### PROVIDED DATA ###
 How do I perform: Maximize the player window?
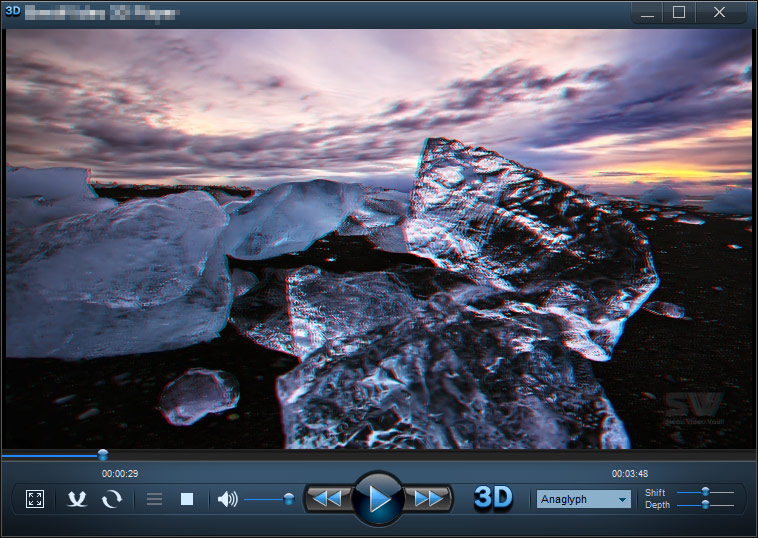click(x=679, y=12)
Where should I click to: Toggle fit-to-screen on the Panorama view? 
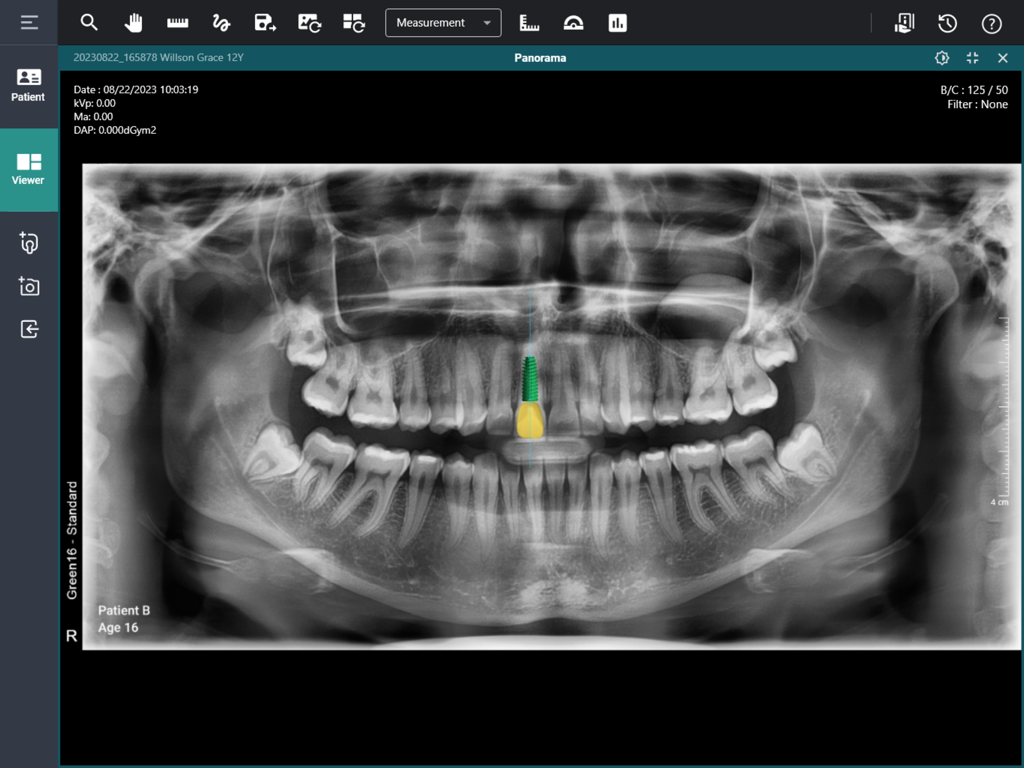pos(971,58)
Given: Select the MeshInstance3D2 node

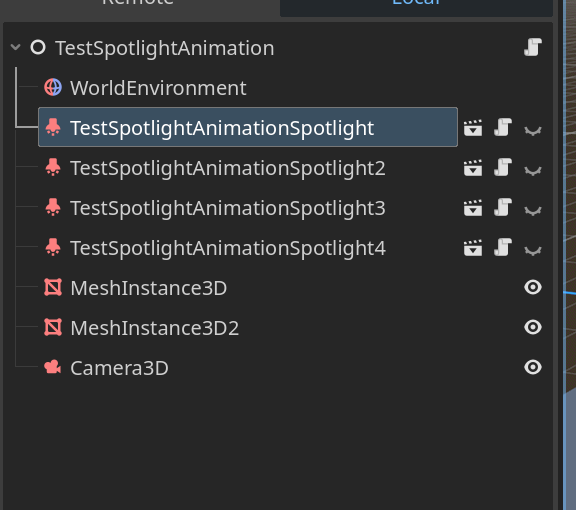Looking at the screenshot, I should click(x=154, y=328).
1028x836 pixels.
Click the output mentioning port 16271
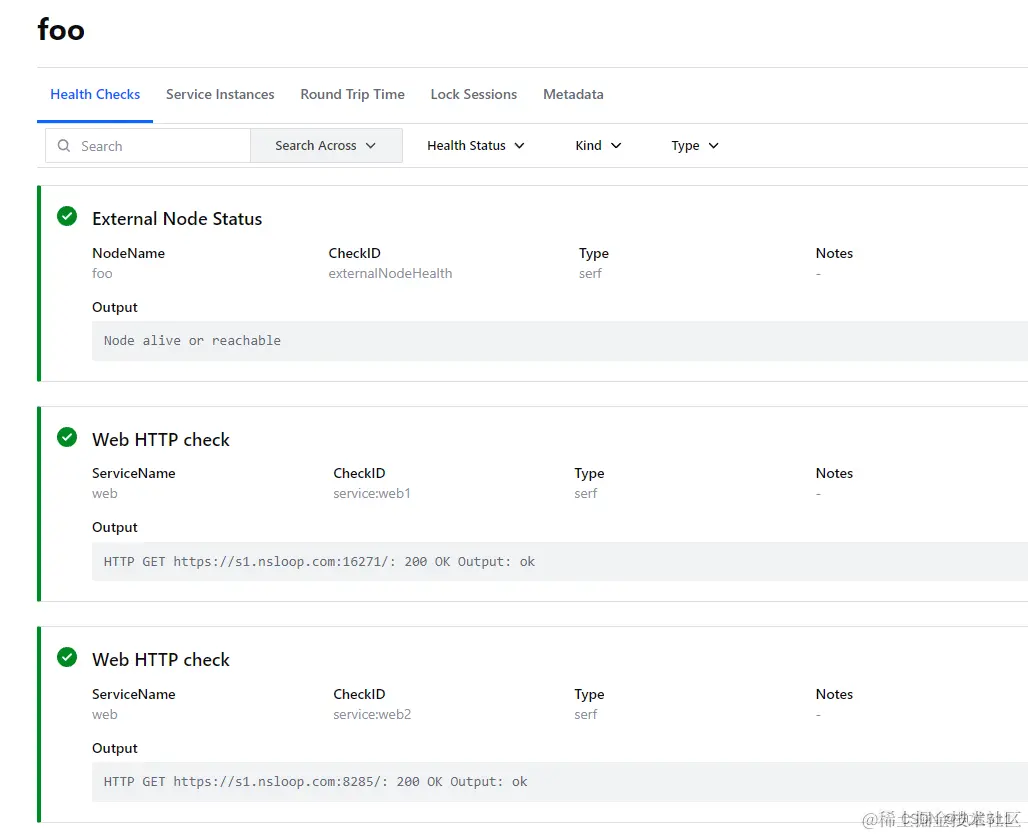click(x=319, y=562)
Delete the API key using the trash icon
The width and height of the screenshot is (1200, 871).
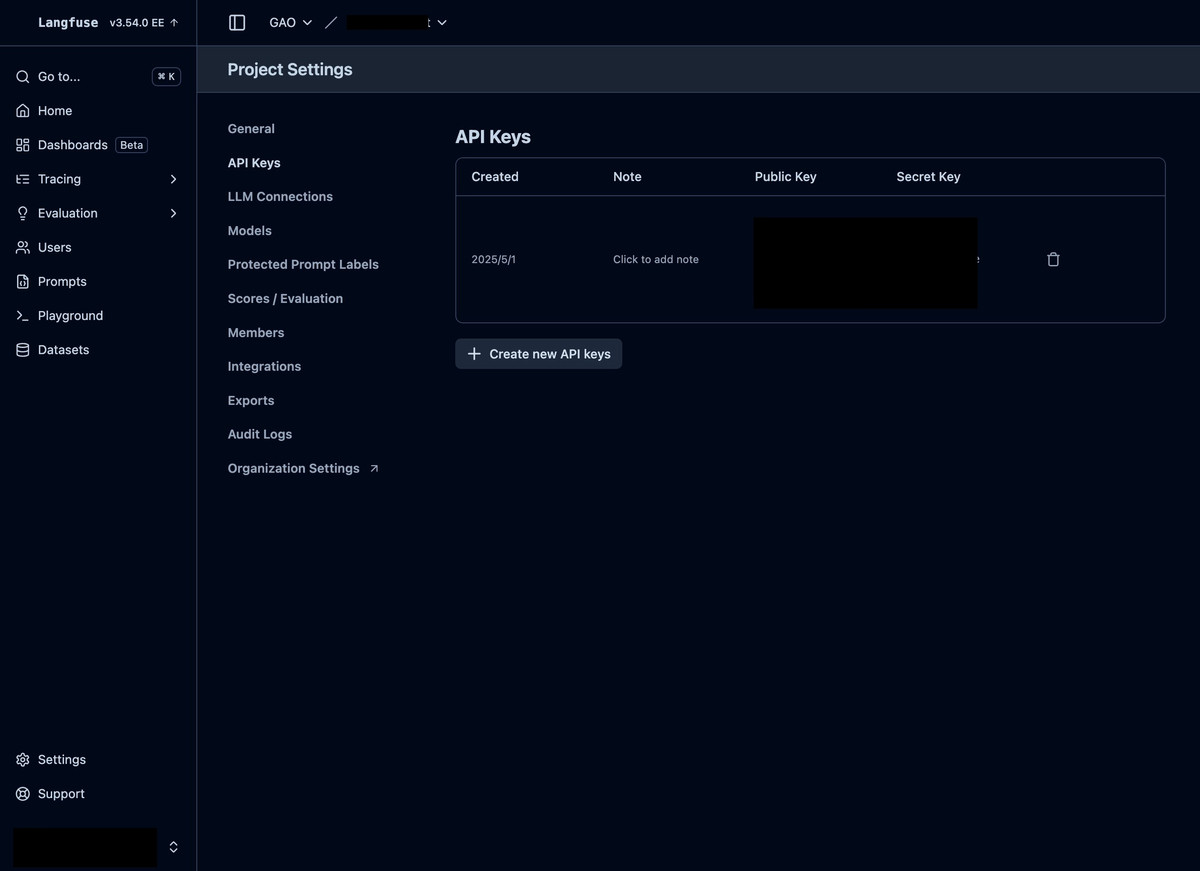coord(1053,259)
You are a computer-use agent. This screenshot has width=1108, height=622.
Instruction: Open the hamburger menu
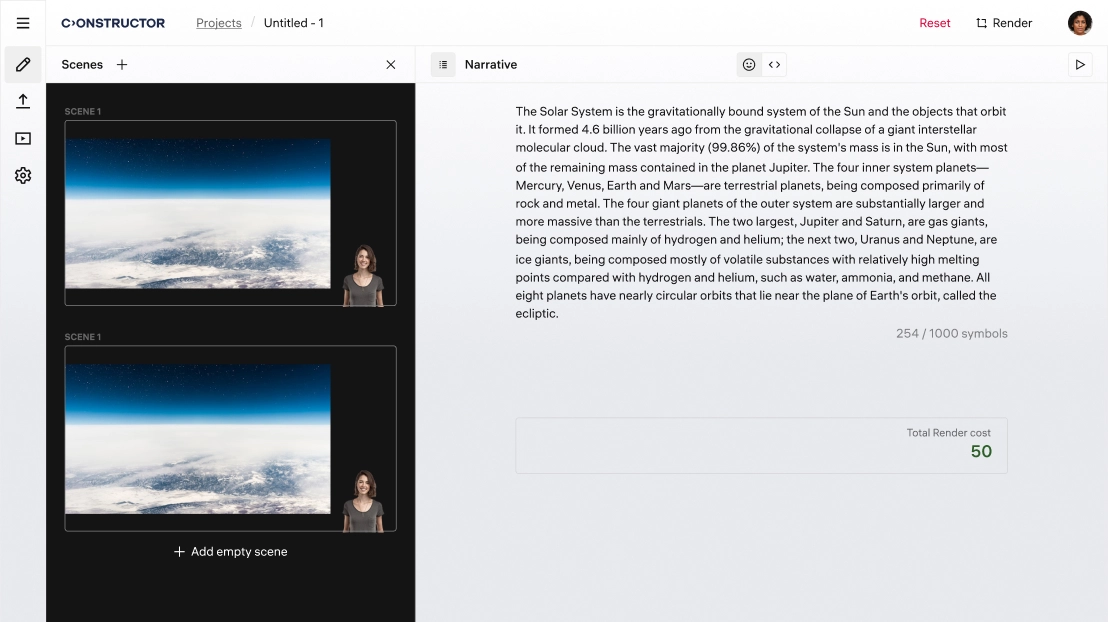coord(23,23)
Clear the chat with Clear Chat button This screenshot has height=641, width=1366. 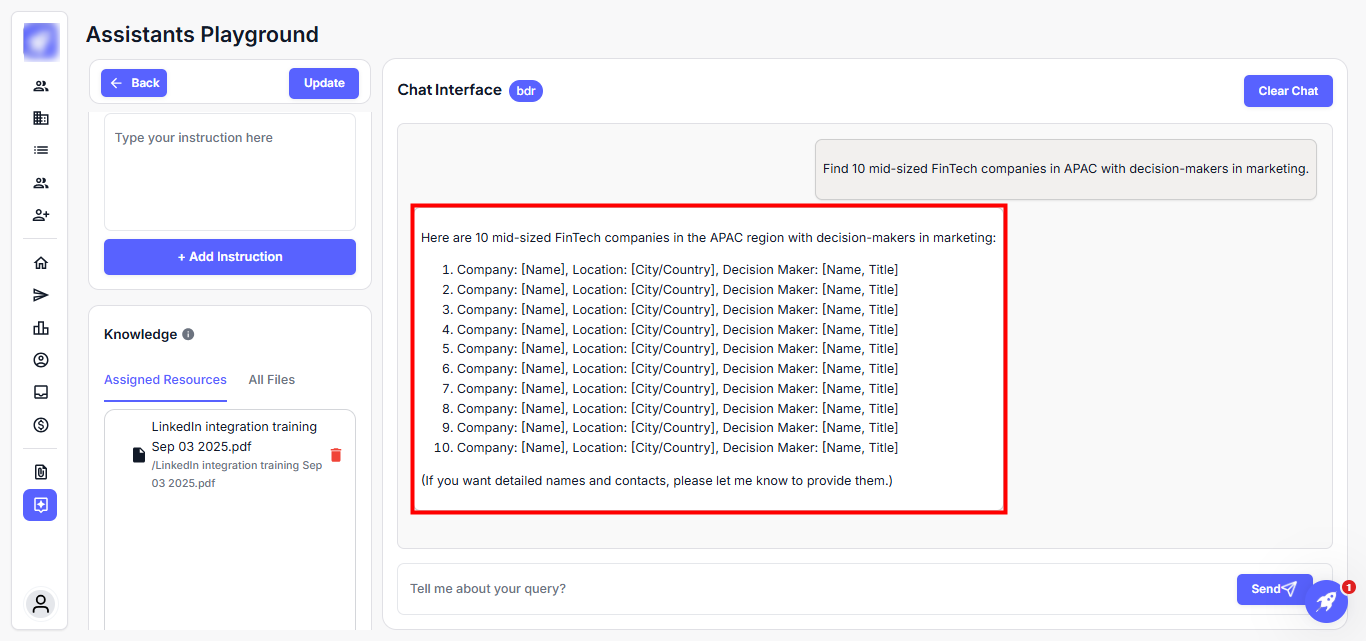click(x=1288, y=91)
###
▶ **YOUR INSTRUCTIONS**
Starting from the first line of the entries above, print each line exactly until the line containing "You are a computer-use" has been printed, and skip the pictures.

▶ **REPLY**
 How do I perform: Maximize the player window?
click(x=679, y=12)
Where should I click to: Toggle fit-to-screen on the Panorama view? 
pos(971,58)
Given: Select the MeshInstance3D2 node

Looking at the screenshot, I should click(x=154, y=328).
1028x836 pixels.
Click the output mentioning port 16271
click(x=319, y=562)
Delete the API key using the trash icon
The width and height of the screenshot is (1200, 871).
coord(1053,259)
You are a computer-use agent. This screenshot has width=1108, height=622.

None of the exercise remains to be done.